# Data section start

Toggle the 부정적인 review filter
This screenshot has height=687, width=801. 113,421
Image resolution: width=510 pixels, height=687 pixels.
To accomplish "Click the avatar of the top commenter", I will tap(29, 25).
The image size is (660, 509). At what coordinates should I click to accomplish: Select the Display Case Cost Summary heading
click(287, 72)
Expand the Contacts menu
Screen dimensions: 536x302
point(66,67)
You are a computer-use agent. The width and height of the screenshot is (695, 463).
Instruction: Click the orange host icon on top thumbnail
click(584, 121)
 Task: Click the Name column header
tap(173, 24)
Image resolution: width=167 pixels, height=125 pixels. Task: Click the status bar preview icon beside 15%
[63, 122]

# Data section end
# Data section start

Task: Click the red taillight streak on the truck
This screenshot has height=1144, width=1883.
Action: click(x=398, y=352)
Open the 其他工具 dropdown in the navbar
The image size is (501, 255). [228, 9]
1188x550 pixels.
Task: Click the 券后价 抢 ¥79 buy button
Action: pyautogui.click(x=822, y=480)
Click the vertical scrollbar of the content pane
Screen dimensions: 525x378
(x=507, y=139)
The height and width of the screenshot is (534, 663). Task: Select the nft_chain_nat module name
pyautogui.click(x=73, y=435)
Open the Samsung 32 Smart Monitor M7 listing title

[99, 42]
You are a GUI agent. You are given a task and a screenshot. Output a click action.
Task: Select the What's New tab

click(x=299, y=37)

# Data section end

## Given request
Swap "Contacts menu" for "Settings menu" in the material from the line with "Toggle the 부정적인 review filter" up to and including the line with "point(66,67)", and give those lines back with nothing else altered.

## In response
Toggle the 부정적인 review filter
This screenshot has height=687, width=801. 113,421
Image resolution: width=510 pixels, height=687 pixels.
To accomplish "Click the avatar of the top commenter", I will tap(29, 25).
The image size is (660, 509). At what coordinates should I click to accomplish: Select the Display Case Cost Summary heading
click(287, 72)
Expand the Settings menu
Screen dimensions: 536x302
point(66,67)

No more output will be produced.